The split in the Georgian opposition ultimately set in after the establishment of a new party and parliamentary fractions. All focus in terms of international developments has been on gas talks with Russia and the controversial contract with Gazprom.
Domestic policy: A Christmas «gift» for Misha
The day before the Orthodox Christmas, Giga Ugulava, one of the United National Movement (UNM) leaders and the former mayor of Tbilisi, was released from arrest. A favorite of President Saakashvili in the past, he later joined the ranks of many those party fellows who split with the UNM. The dissenters set up a new party, European Georgia. The court’s verdict on the release of Ugulava came in time for the new party convention, an issue that sparked the most tensions yet within the UNM. The split affected the Parliament, too. Only 6 out of 27 MPs that got into the legislature with Saakashvili’s party remain in it. Another influential leader of the UNM, ex-Interior Minister Vano Merabishvili (he is still in jail, unlike Ugulava) remains silent and neutral.
Shortly before, two other strong pro-Western parties also experienced the split, namely the Republican Party (led by Parliament Speaker David Usupashvili) and Free Democrats (a so-called party of former diplomats led by ex-Defense Minister Irakli Alasania). Surprisingly, some leaders of Free Democrats have switched to the ruling party and ended up in top offices. This ultimate demonstration of the split in the UNM, the strongest opposition party, deals another blow to the already weakened pro-Western political wing.

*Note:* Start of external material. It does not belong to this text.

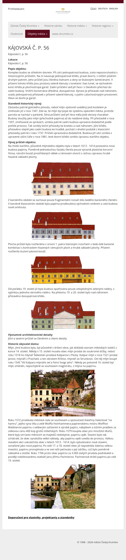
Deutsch (103, 8)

Economy: New gas contract proves costly
The cold political landscape in January was «heated» by the gas issue. Heavily depending on Russian gas, Georgia’s government dropped a convenient transit-based contract with Gazprom. Previously the country got 10% of the total amount of transit gas going from Russia to Armenia. The new contract remains a commercial secret, but the form of payment for transit was changed for exclusively monetary. Based on the available information, Georgia’s financial loss from the deal is nearly fourfold. This decision was followed by the sharp reaction of society as the Georgian side also faced increased political risks.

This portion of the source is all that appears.